How to be Successful at Online Sports Betting – Avoid Confirmation Bias
One of the biggest problems facing the new or inexperienced sports bettor is his or her tendency to bet with what they know or are familiar with. Instead of doing proper research and using information to guide their betting strategy or individuals wagers, many novices make decisions based on feelings or hunches based on preconceptions or outdated information. This tendency to ignore current, actionable information in favor of past results or old stats is known as “confirmation bias” and often works against sports betting success.
Confirmation Bias – In psychology and cognitive science, confirmation bias (or confirmatory bias) is a tendency to search for or interpret information in a way that confirms one’s preconceptions, leading to statistical errors.
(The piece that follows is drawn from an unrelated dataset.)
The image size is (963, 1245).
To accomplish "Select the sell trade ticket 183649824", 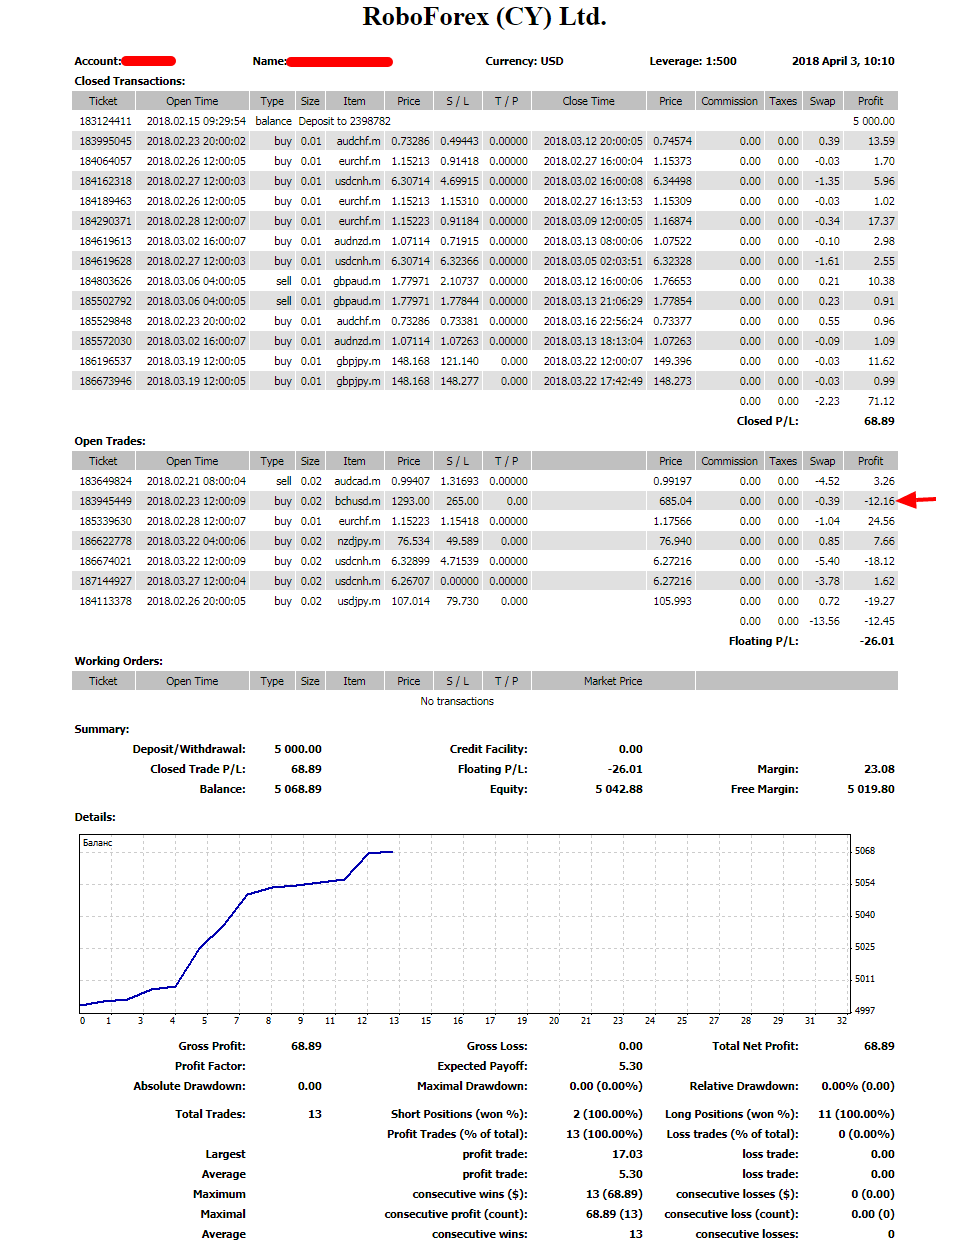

A great example is when someone makes a bet on a team that dominated their sport the previous season. In most sports, a prior season’s success has less to do with the outcome of a team’s next game than factors like the upcoming opponent, the weather, key player injuries and more. Yet if this bettor cites only the statistics that support his opinion and makes his bet with an emphasis on historical performances, it will often lead to failure.
Also, if a bettor only focuses on trends that support his opinion, he often ignores many reasonable opinions that would point to the opposite outcome. It is advisable to avoid focusing your research on information that confirms your opinions about a particular team or game. Make sure to analyze both sides and get as much information, and as many opinions, as you can. It is often difficult to do, but objectivity is a huge key to betting success and more data will help you come to better conclusions.
Avoid Outcome Bias
In sports betting, outcomes are what determine whether you win or lose. When two teams meet, results of previous heads-up matches are often used to get an edge on an upcoming rematch. This can be helpful for sure, but it is equally important to know what went into an outcome when using it to make sports betting decisions.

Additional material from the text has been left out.